We are also in the process of trying to implement a federated ID management project and we have done some requirements gathering on that but are still in the process of development.
All of this has been made possible with federal grants. It helps to have the federal government offer some of the funding and we know a lot of that funding came to us because of what happened on September 11th, 2001. That funding has come to help implement these solutions for the safety of the general public and continues to remain critical for future enhancements of the network security environment.
But many organizations won't qualify for federal grants for assistance. So what other advice can you give about operating a security program with budget constraints?
You have to understand and know the business landscape you've been given to protect. That will give you basis for what you will request funding for and how you are going to build out a network security architecture to secure that business landscape. I recommend all of us--the CISOs, the CTOs, the CIOs, and the network managers--collaborate on our various projects, because there is a lot we can offer each other.
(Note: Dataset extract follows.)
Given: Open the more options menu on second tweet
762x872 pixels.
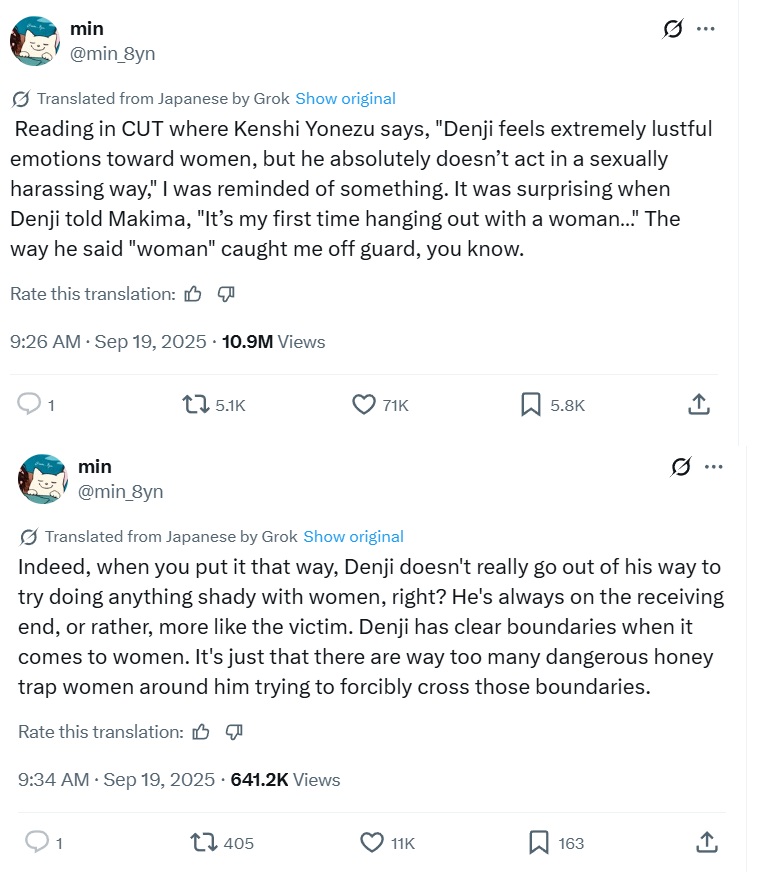Looking at the screenshot, I should (713, 467).
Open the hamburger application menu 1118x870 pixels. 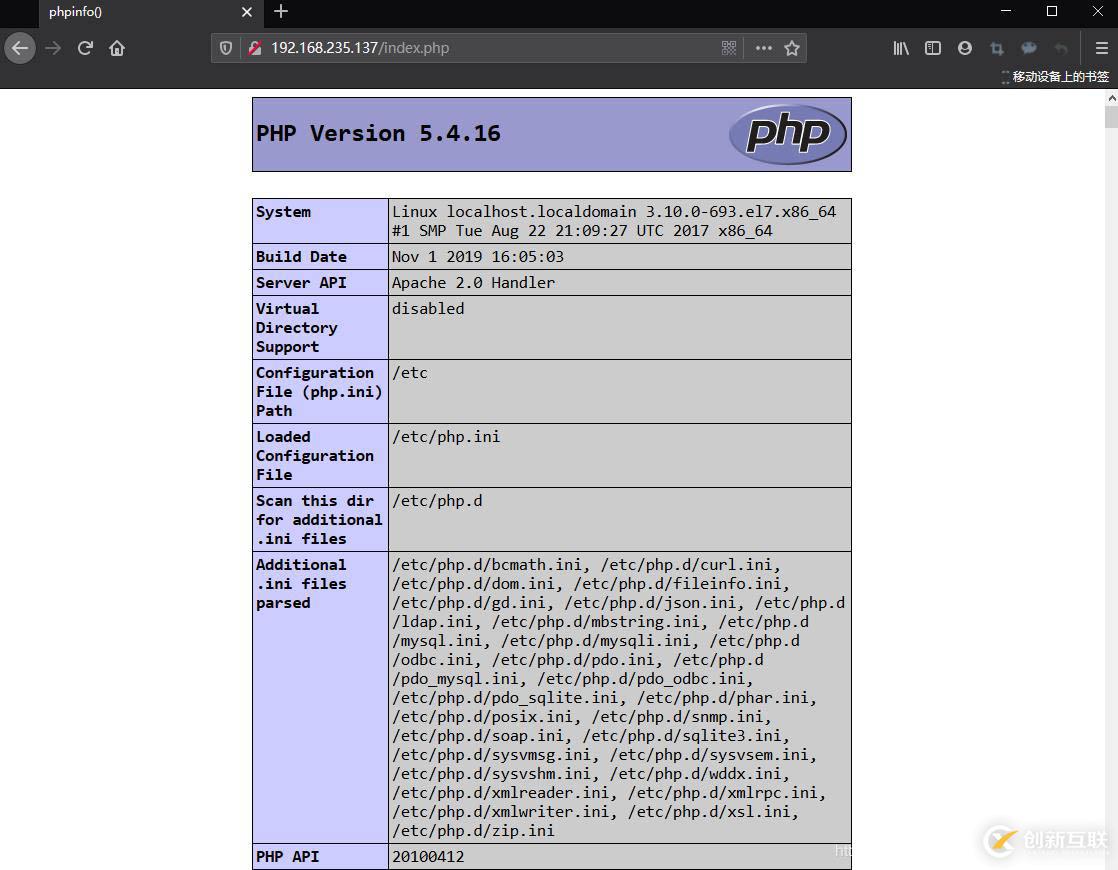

As an example, here in Fairfax County, we deal with the federal government and have a lot of federal agencies within our county that have requirements to get them the connectivity they need to get to their networks safely and securely. There always seems to be a political battle to fight; What's classified? What's not classified? How many users are you going to have? What is your network capable of handling? How well can you protect the data? How can you guarantee my data is separate?
I think as CISOs, CTO, and CIOs, if we can sit down together, we'll come to an understanding that we are basically trying to get to the same end goal.
What have you NOT been able to do yet because of budget restrictions?
One project I have been concerned about is the social media aspect. I know social media is a great tool that is starting to help business more and more. I think allowing your employees to use those tools for business purposes is a good thing and should be done. But I also think we have a responsibility to the citizens of this county that before we are going to embrace that, we have to look at the business risks associated with that.
I did submit a project that was quite substantial in funding; however this would allow the county to allow social media access in a controlled way to the very large user population within Fairfax County Government. I would have to set up an architecture that would not only protect employees but also the data that employees would have access to when it comes to social media access.